■ Work instructions
Which lines of the listing below contain the word "toolbar"? Copy out each of them in full.

■ Records for processing
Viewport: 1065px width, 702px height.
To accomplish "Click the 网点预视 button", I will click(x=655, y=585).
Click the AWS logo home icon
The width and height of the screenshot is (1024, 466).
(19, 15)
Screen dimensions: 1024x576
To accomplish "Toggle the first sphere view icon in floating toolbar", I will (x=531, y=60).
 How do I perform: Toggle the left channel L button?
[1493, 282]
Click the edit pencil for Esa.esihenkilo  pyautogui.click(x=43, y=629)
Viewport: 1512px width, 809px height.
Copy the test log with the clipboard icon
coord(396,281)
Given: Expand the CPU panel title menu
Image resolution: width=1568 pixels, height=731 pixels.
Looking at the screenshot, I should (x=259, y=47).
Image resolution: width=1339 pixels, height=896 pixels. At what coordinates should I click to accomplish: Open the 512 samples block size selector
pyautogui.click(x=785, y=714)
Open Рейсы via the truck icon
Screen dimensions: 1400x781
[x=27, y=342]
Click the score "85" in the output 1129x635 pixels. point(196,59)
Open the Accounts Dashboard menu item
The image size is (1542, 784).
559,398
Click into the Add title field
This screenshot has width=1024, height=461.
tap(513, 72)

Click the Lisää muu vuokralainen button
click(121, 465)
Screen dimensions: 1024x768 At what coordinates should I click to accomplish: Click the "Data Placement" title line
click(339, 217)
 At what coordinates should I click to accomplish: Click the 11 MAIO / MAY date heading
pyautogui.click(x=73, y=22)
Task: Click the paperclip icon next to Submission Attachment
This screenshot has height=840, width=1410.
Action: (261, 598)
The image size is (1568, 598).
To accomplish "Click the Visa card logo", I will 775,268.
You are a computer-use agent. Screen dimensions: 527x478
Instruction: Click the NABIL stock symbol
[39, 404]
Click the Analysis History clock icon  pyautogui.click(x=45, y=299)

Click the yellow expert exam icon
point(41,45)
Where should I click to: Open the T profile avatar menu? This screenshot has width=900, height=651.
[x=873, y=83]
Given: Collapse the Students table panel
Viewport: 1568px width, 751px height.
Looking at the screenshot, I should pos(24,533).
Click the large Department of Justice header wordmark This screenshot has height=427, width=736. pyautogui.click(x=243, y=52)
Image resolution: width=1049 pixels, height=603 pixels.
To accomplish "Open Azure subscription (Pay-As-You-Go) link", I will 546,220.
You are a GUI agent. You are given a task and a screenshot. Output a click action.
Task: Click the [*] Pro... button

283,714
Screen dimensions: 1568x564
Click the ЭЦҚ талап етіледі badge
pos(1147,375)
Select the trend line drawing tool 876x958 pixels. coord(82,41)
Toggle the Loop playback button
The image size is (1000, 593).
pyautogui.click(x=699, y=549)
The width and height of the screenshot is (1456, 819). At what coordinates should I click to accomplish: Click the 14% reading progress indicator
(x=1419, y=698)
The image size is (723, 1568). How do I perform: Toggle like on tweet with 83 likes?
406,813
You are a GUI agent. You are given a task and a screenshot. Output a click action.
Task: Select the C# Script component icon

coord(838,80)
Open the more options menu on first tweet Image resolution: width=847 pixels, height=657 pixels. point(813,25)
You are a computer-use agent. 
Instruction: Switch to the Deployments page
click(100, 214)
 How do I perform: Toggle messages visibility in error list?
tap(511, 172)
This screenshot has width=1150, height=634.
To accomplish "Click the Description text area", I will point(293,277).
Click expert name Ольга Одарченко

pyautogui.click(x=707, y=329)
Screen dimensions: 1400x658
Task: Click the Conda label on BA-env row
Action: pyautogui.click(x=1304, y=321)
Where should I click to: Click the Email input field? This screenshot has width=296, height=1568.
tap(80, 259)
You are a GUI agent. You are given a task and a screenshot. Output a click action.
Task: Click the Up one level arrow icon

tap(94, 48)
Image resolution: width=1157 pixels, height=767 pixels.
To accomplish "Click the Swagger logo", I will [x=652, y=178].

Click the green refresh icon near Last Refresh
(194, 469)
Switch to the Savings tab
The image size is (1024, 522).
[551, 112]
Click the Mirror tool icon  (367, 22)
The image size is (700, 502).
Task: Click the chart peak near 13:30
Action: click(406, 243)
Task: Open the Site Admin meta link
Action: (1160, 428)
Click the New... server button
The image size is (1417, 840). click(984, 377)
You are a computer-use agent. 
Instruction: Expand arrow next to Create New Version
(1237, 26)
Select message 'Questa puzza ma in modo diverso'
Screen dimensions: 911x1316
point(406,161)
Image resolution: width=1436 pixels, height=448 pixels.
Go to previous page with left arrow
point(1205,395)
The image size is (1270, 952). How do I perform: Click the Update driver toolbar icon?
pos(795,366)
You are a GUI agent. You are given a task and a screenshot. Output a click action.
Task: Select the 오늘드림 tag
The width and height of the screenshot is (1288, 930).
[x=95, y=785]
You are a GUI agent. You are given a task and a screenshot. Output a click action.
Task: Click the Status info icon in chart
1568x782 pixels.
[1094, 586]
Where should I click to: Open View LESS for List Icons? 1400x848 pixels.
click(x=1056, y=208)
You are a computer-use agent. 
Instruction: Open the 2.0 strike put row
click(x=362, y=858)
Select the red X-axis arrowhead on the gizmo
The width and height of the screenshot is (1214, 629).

■ Answer for the task
To accomplish "Toggle the first sphere view icon in floating toolbar", I will (x=531, y=60).
The image size is (1270, 952). How do I perform: Click the Update driver toolbar icon?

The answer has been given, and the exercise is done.